SOURCE MATERIAL:

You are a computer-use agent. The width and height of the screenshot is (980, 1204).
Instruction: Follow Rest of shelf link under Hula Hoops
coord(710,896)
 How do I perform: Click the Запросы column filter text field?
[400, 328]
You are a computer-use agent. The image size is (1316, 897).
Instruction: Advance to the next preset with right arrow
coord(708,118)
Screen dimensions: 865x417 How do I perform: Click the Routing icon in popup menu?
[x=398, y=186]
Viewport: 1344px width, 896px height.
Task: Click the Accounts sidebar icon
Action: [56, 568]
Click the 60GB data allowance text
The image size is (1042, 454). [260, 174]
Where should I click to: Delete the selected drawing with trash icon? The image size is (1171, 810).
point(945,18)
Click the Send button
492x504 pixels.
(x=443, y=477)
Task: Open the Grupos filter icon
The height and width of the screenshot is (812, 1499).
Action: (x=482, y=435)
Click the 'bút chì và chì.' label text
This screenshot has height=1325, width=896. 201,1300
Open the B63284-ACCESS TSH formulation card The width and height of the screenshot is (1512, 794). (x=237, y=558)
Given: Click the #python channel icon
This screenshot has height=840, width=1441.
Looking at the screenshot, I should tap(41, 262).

TASK INSTRUCTIONS:
Transcribe the rows word for word, starting at the line containing "Click the 60GB data allowance text" and continuing through the last line of the rows.

PROBLEM SOLUTION:
Click the 60GB data allowance text
The image size is (1042, 454). [260, 174]
Where should I click to: Delete the selected drawing with trash icon? The image size is (1171, 810).
point(945,18)
Click the Send button
492x504 pixels.
(x=443, y=477)
Task: Open the Grupos filter icon
The height and width of the screenshot is (812, 1499).
Action: (x=482, y=435)
Click the 'bút chì và chì.' label text
This screenshot has height=1325, width=896. 201,1300
Open the B63284-ACCESS TSH formulation card The width and height of the screenshot is (1512, 794). (x=237, y=558)
Given: Click the #python channel icon
This screenshot has height=840, width=1441.
Looking at the screenshot, I should tap(41, 262).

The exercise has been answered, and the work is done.